11.2.10. Первый период КТО
Во время первого периода (первая КТО на Северном Кавказе, 1994–1995 гг.) единая система оказания психолого-психиатрической помощи военнослужащим отсутствовала. В штате воинских формирований и военно-лечебных учреждений, принимавших участие в обеспечении КТО, необходимые специалисты практически не были представлены. Поэтому данная помощь оказывалась бессистемно, преимущественно временно прикомандированными к военным госпиталям и медицинским отрядам специального назначения (МОСН) группами усиления, которые в течение всего периода КТО последовательно сменяли друг друга. Наряду с этим специализированными группами (врач-психиатр, психофизиолог, психолог, психофармаколог), работавшими непосредственно в зоне вооруженного конфликта, разрабатывались принципы организации психолого-психиатрической помощи как на передовой (в условиях боевых действий), так и на ближайших этапах медицинской эвакуации (МОСН, отдельный медицинский батальон – ОМедБ).
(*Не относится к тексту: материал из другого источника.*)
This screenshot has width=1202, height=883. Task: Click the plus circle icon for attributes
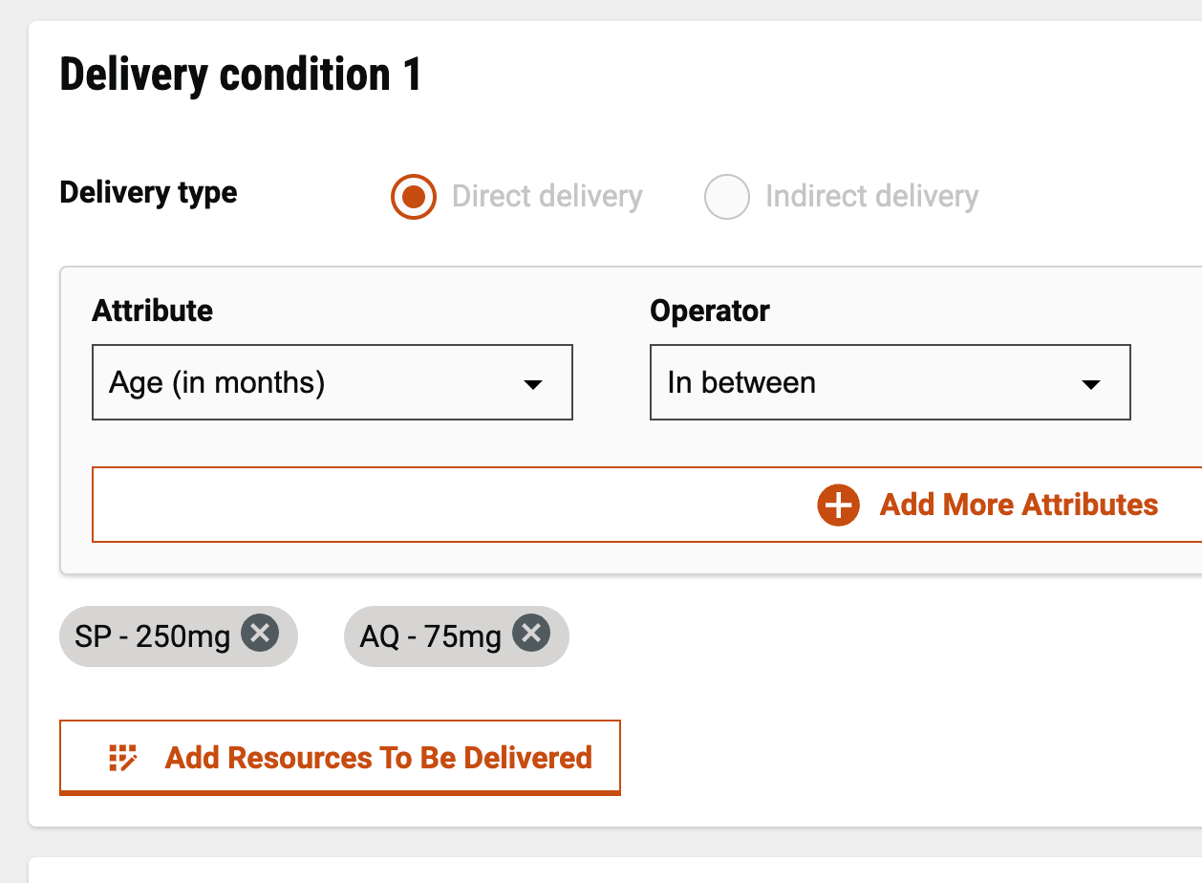[x=838, y=505]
Проведенная работа позволила:
– получить современные данные о распространенности и структуре психических расстройств у военнослужащих;
– осуществить поиск наиболее информативных психодиагностических и эффективных психокоррекционных методик для разных этапов эвакуации;
– разработать критерии оценки психического состояния, уточнить принципы сортировки и основные лечебно-эвакуационные подходы;
– отработать оптимальные схемы развертывания и оснащения групп усиления (специализированных групп) и функциональных подразделений (кабинетов психоэмоциональной разгрузки и др.);
– оптимизировать схемы оказания психиатрической помощи на квалифицированном и специализированном этапах эвакуации.
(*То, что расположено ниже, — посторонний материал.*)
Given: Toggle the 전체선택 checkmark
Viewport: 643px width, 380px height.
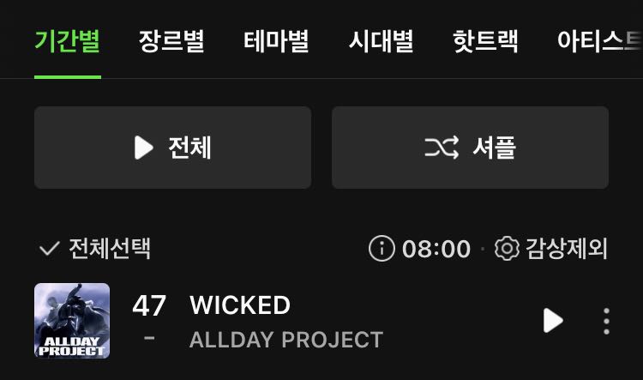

В частности, было установлено, что на передовой, в условиях непосредственного ведения боевых действий, кратковременные дезадаптационные расстройства, в основном психологические стрессовые реакции, развиваются у 80–90 % военнослужащих, подавляющее большинство из которых не нуждались в проведении специальных медицинских мероприятий (достаточным являлось проведение психологической коррекции) и относились к категории «кратковременно вышедшие из строя». В свою очередь, психические расстройства пограничного уровня развивались у 10–15 % личного состава, принимавшего участие в боевых действиях. Такие военнослужащие нуждались в проведении краткосрочных (5–7 сут) курсов психо– и фармакотерапии. Однако в связи с отсутствием в этот период войскового психопрофилактического звена большинство из них оставались без медицинской помощи. Наконец, психотические формы отмечались в единичных случаях (менее 1 %). На этапе МОСН в период ведения активных боевых действий нуждаемость в проведении мероприятий психологической реабилитации достигала 30 % от общего количества легкораненых и больных (в дальнейшем, в связи с переходом к тактике позиционной войны, этот показатель снизился до 7—10 %).